I've struggled with anxiety and depression my entire life but I spent most of my 20s using drugs and alcohol as a coping mechanism. I still have some substance abuse issues but the more I deal with those the more overwhelming the depression and anxiety is. I can't seem to keep my home clean or up on all my adult responsibilities. I can't even get off the couch many days.
I can't seem to connect with any of my friends anymore. Everybody is living their lives and has a partner, roommate, pet, child... I live alone and I am so depressed and have been such a recluse I have nothing to say to anyone anymore. I've let so many texts and calls go unanswered I feel like it's too much to try and get back in contact with anyone.
I've been a bad friend and I don't feel like I have anyway to explain it without blabbing to everyone about my depression... and for the most part they've all already heard it.
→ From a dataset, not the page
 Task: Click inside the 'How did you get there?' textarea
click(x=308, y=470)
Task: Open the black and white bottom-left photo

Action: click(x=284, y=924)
I've let a lot of the people in my life in on how down I've been and they listen but they don't really understand and now I just feel like a broken record. I wish I could just call each friend and not even have to say a word and just have them tell me all about their lives and what's been going on so I can avoid the dreaded personal questions.
How do you repair all the relationships you damaged by seeming like an uncaring friend... how do you tell people how you are without being a liar or a downer... I just don't know what to tell people anymore. People always ask if I'm better than the last time we talked... not really.